A number of scenarios may be enabled via a peer-based, distributed storage system. Examples of such scenarios include peer-based textual and rich media advertising storage/caching/replication, peer-based digital photo and video storage and sharing, and peer-based video email. These scenarios tend to be cost prohibitive as centralized services, however, because storage costs can become unbounded in a data center.
Many websites are moving to purely advertising-based models with highly targeted advertisements that appear based upon knowledge previously learned from the user. For example, it is well-known that a great deal of demographic data can be collected about people, and quite a bit of information can be inferred based solely upon data collected in the clickstream of a website. Highly targeted ads may be based upon search keywords, for example.

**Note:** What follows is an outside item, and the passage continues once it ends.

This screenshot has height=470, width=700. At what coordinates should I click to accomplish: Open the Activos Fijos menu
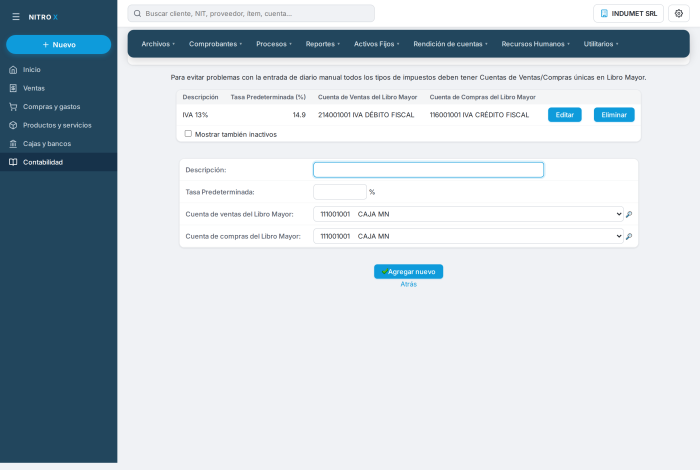pyautogui.click(x=376, y=44)
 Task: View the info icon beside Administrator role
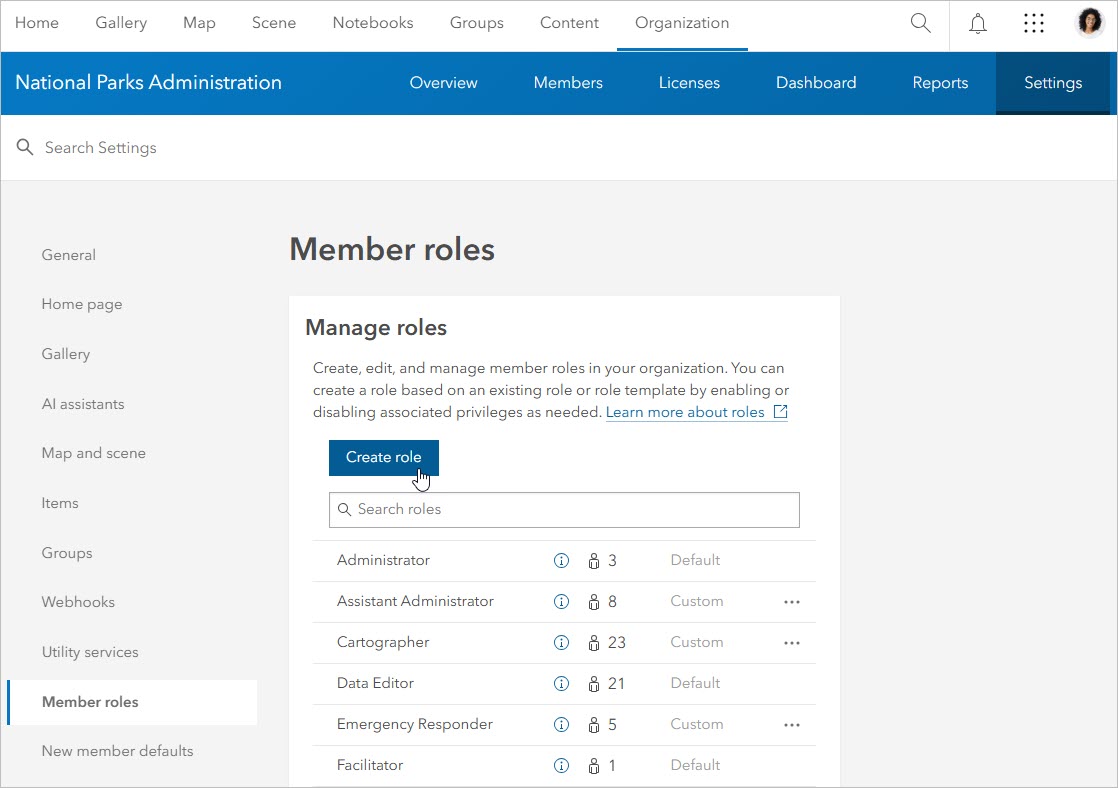561,560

Such a scenario typically requires lots of storage.
Storage of such advertisements in a centralized manner has been done before. A difficulty, however, exists in certain markets, such as emerging markets, because a different cost structure may be needed to be able to efficiently store, forward, and cache the advertisements to the local machine. In many cases, it is cost prohibitive to centralize these ads and pay storage costs in a datacenter because the ads are generally localized into the various world-wide markets. Paying bandwidth costs to ship ads around the world is usually not an efficient or inexpensive model.

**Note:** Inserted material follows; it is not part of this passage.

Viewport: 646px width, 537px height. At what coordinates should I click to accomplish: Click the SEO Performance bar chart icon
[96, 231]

Existing solutions for photo sharing fall into two major camps: centralized storage (e.g., photos.msn.com) or point-to-point (“P2P”) photo sharing (e.g., Google's current version of “Picasa”). Centralized storage has clear limitations: if it is provided for free, the total space available for photo storage may be severely limited. On the other hand, typical user fees tend to be far in excess of what it would cost a user to simply buy their own disk. If they buy their own disk, however, then they are responsible for backing up the photos and may be severely limited in the number of people who could view the photos because most broadband connections throttle the upload speeds.
P2P photo sharing solutions, such as Groove or Google's current version of Picasa, make entire copies of the photos across all of the machines participating in a peer group. Though this sidesteps the storage cost and bandwidth issues described above, it introduces different problems. For example, if not many people are participating in the group, then there is a fair chance (depending upon the uptime of the various peers) that a participant's photos may not be available if their local copies were lost. In addition, this brute force solution requires 100% of all peers to store 100% of all photos. This tends to result in a great deal of redundant storage used across the entire peer group, and does not scale well.

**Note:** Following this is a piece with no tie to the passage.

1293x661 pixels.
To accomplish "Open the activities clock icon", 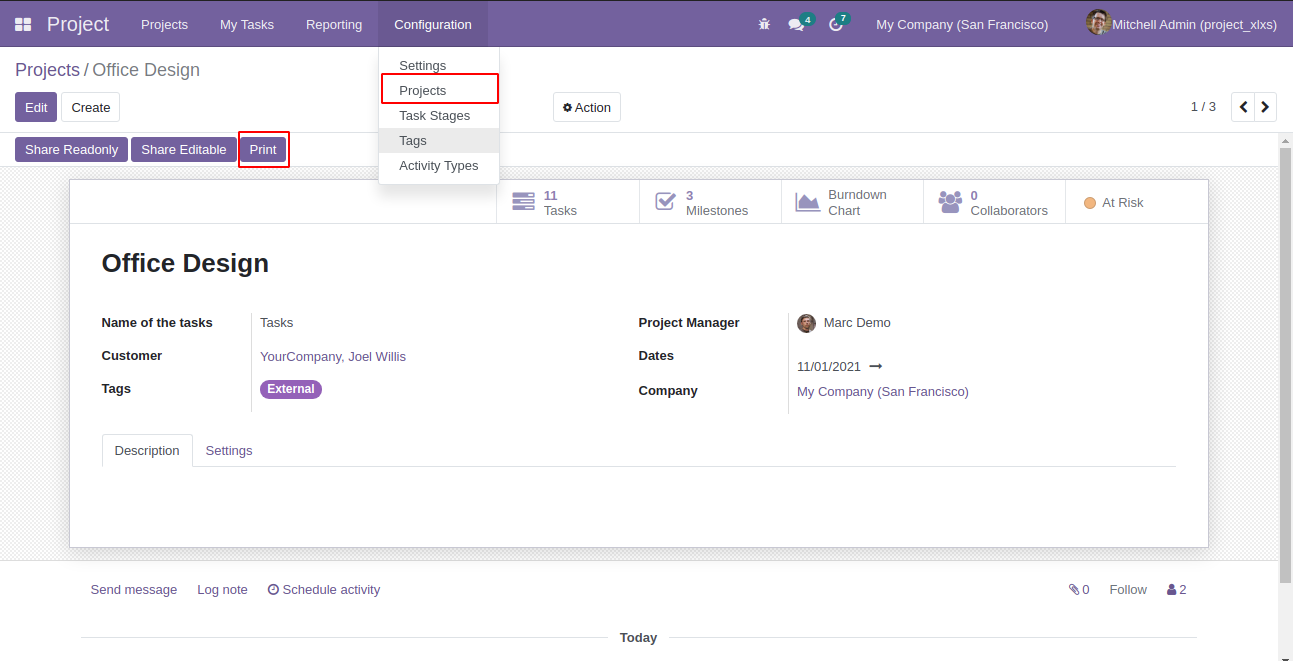I will point(836,25).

Video messages delivered via email suffer from many of the same problems described above in connection with photo sharing, but they are even more massive in size (making storage costly). Delivery also tends to be unreliable, unless serviced from a central datacenter. Though live P2P video teleconferencing does not have the storage problems (because the video is consumed at the same time it is sent), it has further limitations around quality (limited by bandwidth) as well as synchronicity of the speaking parties.
Thus, there is a need in the art for distributed storage models that provide cost-effective mechanisms to enable peer-based services such as rich media advertising, photo/video sharing/storage, and video email, for example.